CO was confirmed could inhibit the expression of inflammatory factors, such as IL-1β, and macrophage inflammatory protein 1β, and reduce inflammatory injury[28, 29]. The HO-1/CO system can inhibit TNF-α-mediated inflammatory response [27], and CORM-2 can not only up-regulate HO-1 but also induce the cytoprotective effect of HO-1[30]. This study revealed the mechanism underlying erythrophagocytosis modulation by the HO-1/CO system and neuroprotection by microglia. Activated microglia can release reactive oxygen species, which cause protein oxidation, membrane lipid peroxidation, enzyme inactivation, and DNA damage [31]. However, Mayne reported that decreased microglial TNF-α expression reduced neuronal apoptosis around the hematoma and improved the neurobehavioral score[32]. Our findings confirmed that CORM-2 effectively increased HO-1 expression, as well as inhibited NF-κB p65 and IL-1β expression in the microglia and RBC co-culture model, which suggested that CORM-2 could induce the microglia anti-inflammatory effect. However, it remains unclear whether CORM-2 inhibits the NF-κB signaling pathway by suppressing NF-κB p65 subunit phosphorylation or the nuclear translocation process of the NF-κB p65 subunit. HO-1 could inhibit the production of numerous downstream inflammatory factors of NF-κB by inhibiting and promoting NF-κB p65 and nuclear factor 2-related factor (Nrf2) entry, respectively, into the nucleus. Therefore, it plays a neuroprotective effect on early injury around the cerebral hemorrhage focus in rats[8–10]. In this study, CORM-2 significantly inhibited cellular and nuclear NF-κB p65 expression, which indicates that the HO-1/CO system may enhance the microglia anti-inflammatory effect by inhibiting post-ICH nuclear translocation of NF-κB p65 subunit.

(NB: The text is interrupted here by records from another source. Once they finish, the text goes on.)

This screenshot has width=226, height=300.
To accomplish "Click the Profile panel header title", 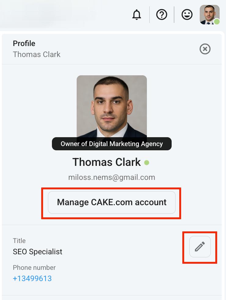I will click(x=24, y=43).

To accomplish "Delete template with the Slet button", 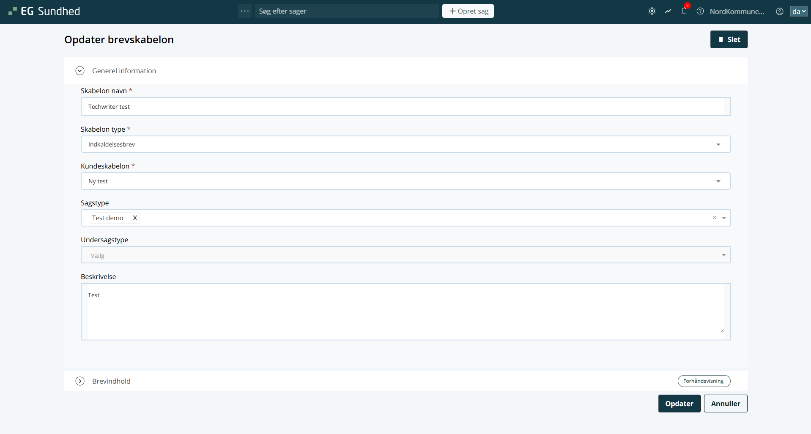I will click(729, 39).
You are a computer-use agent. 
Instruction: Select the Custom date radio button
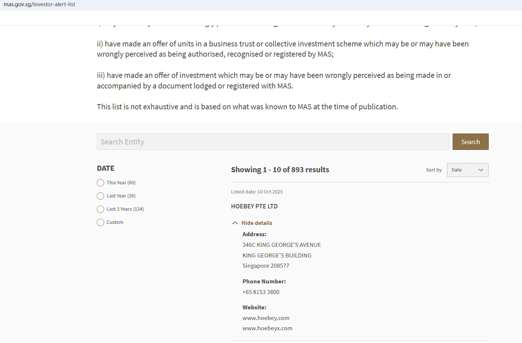click(100, 222)
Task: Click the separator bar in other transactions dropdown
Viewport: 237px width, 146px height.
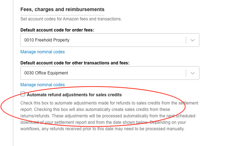Action: tap(186, 73)
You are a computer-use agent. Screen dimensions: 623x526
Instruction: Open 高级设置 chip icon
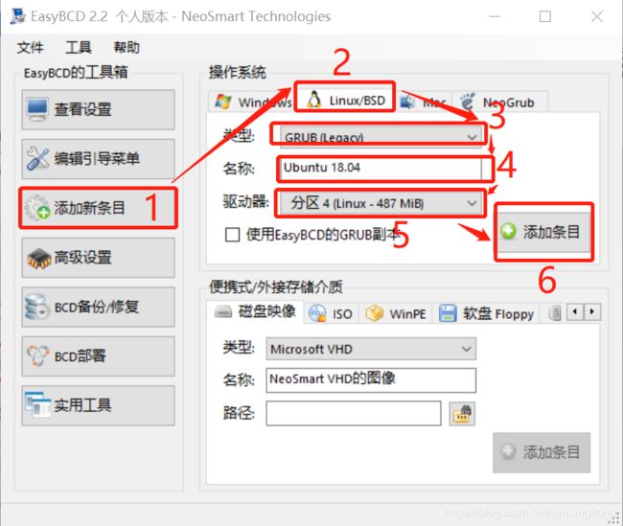pos(38,258)
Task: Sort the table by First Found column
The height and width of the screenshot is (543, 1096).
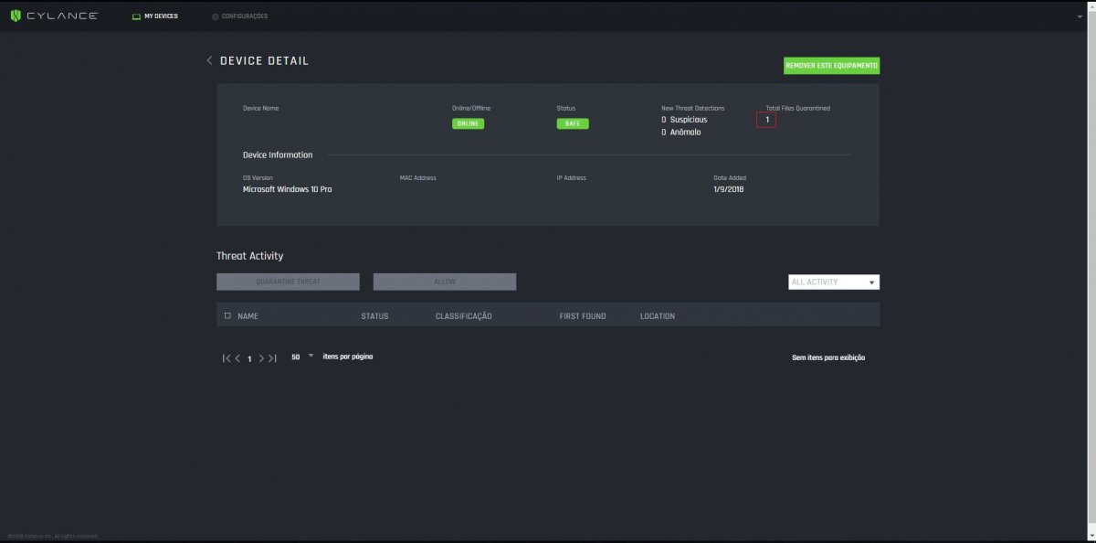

Finally, we assessed whether CORM2 increased HbCO and affected oxygen metabolism. The affinity of carbon monoxide to hemoglobin is approximately 200 times greater than that of oxygen; therefore, CO poisoning could cause hypoxic damage. CORM-2 can slowly release CO in DMSO solution, which is convenient for controlling the CO release rate[33]. We found that CORM-2 adding to the microglia + RBC co-culture model did not increase the HbCO levels; instead, it mildly decreased HbCO. CORM-2 could enhance microglial phagocytosis to RBCs, which decreased hemoglobin level. In this study, although there was a gradual increase in CO expression, HbCO saturation remained stable (500–600 ng/ml) after CORM-2 treatment, indicated that CORM-2 did not produce serious toxic and side effects. And also, CORM-2 did not result in excessive carboxyhemoglobin levels. Study identified that low level of HbCO did not insignificantly affect overall mitochondrial function and biogenetics, but resulted in a significant increasing in the basal oxygen consumption rate. Assessment of mitochondrial function with inhibitors revealed no other alterations in the oxygen consumption rate [34]. Although CO gas has already passed safety evaluation in phase I trials in healthy humans and possesses a backbone carrier moiety, CORM-2 should be stringently characterized from a metabolic and toxicological perspective[35]. Further study is needed to elucidate the pharmacokinetics and biology of CO and CORMs.